Your goal »
Restate the listing below with no word altered.
═══ Supplied information
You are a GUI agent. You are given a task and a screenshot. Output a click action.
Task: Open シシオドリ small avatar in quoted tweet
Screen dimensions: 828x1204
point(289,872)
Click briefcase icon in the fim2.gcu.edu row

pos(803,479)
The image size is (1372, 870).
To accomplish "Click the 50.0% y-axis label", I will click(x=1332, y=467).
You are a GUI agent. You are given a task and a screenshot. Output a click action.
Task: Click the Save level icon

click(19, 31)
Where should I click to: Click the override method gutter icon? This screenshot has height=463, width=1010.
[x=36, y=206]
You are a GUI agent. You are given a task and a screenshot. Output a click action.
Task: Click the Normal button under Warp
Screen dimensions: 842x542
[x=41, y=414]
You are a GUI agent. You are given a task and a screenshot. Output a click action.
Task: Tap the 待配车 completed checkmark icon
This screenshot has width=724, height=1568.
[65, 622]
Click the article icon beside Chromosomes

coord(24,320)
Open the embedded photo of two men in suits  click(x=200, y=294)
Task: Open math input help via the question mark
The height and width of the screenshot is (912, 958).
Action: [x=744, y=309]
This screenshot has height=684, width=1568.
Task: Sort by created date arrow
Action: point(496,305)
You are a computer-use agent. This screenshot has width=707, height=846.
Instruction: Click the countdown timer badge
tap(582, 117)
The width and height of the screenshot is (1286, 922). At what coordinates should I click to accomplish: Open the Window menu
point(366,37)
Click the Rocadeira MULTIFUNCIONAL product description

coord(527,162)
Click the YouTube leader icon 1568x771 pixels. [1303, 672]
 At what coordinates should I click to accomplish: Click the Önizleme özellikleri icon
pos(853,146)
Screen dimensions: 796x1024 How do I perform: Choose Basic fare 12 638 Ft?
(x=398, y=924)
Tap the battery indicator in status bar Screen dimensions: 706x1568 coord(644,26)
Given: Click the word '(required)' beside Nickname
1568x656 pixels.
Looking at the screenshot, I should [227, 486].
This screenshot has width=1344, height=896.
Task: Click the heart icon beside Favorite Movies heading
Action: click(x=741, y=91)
══════
Answer for the task »
You are a GUI agent. You are given a task and a screenshot. Output a click action.
Task: Open シシオドリ small avatar in quoted tweet
Screen dimensions: 828x1204
point(289,872)
Click briefcase icon in the fim2.gcu.edu row

pos(803,479)
The image size is (1372, 870).
To accomplish "Click the 50.0% y-axis label", I will click(x=1332, y=467).
You are a GUI agent. You are given a task and a screenshot. Output a click action.
Task: Click the Save level icon

click(19, 31)
Where should I click to: Click the override method gutter icon? This screenshot has height=463, width=1010.
[x=36, y=206]
You are a GUI agent. You are given a task and a screenshot. Output a click action.
Task: Click the Normal button under Warp
Screen dimensions: 842x542
[x=41, y=414]
You are a GUI agent. You are given a task and a screenshot. Output a click action.
Task: Tap the 待配车 completed checkmark icon
This screenshot has width=724, height=1568.
[65, 622]
Click the article icon beside Chromosomes

coord(24,320)
Open the embedded photo of two men in suits  click(x=200, y=294)
Task: Open math input help via the question mark
The height and width of the screenshot is (912, 958).
Action: [x=744, y=309]
This screenshot has height=684, width=1568.
Task: Sort by created date arrow
Action: point(496,305)
You are a computer-use agent. This screenshot has width=707, height=846.
Instruction: Click the countdown timer badge
tap(582, 117)
The width and height of the screenshot is (1286, 922). At what coordinates should I click to accomplish: Open the Window menu
point(366,37)
Click the Rocadeira MULTIFUNCIONAL product description

coord(527,162)
Click the YouTube leader icon 1568x771 pixels. [1303, 672]
 At what coordinates should I click to accomplish: Click the Önizleme özellikleri icon
pos(853,146)
Screen dimensions: 796x1024 How do I perform: Choose Basic fare 12 638 Ft?
(x=398, y=924)
Tap the battery indicator in status bar Screen dimensions: 706x1568 coord(644,26)
Given: Click the word '(required)' beside Nickname
1568x656 pixels.
Looking at the screenshot, I should [227, 486].
This screenshot has width=1344, height=896.
Task: Click the heart icon beside Favorite Movies heading
Action: click(x=741, y=91)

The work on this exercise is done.